«La grande évasion»: séduits par les régions

Le village d’Hérouxville, rendu célèbre pour son défunt code de vie qui interdisait de brûler vives ou de lapider les femmes, a fait un virage à 180 degrés. La petite municipalité n’a plus peur des immigrants, bien au contraire : elle déroule le tapis rouge aux nouveaux arrivants. Les entrepreneurs de la région réclament haut et fort des travailleurs, peu importe leurs origines.
Le maire d’Hérouxville, Bernard Thompson, ne tarit pas d’éloges envers les 50 personnes venues de l’étranger depuis deux ans pour s’installer dans son village de 1400 âmes. Des gens qui « veulent travailler » et qui tiennent à apprendre le français : « On n’en a pas, de problèmes avec eux ! »

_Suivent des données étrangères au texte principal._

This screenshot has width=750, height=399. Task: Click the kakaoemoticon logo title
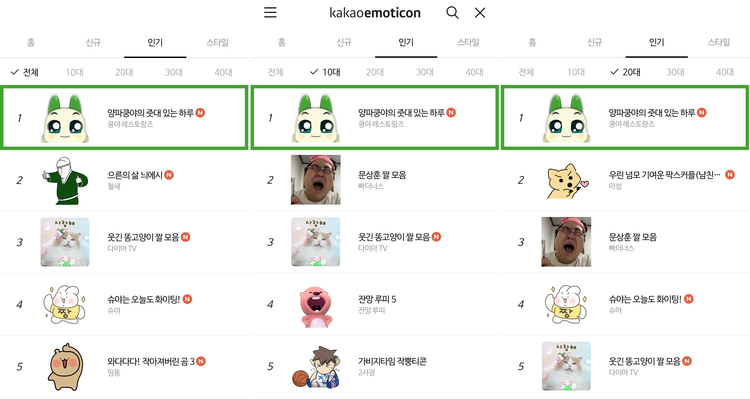click(375, 13)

La petite ville de la Mauricie fait le plein de citoyens grâce à la vague de déménagements des grandes villes vers les régions, amplifiée par la pandémie. Les nouveaux résidents d’Hérouxville proviennent de pays lointains, mais aussi d’Alma, de Dolbeau, de Montréal et de Québec, rapporte le journaliste Yvon Laprade dans son essai La grande évasion. Histoire de citadins qui ont fait le choix des régions, qui paraît ce mois-ci aux éditions La Presse.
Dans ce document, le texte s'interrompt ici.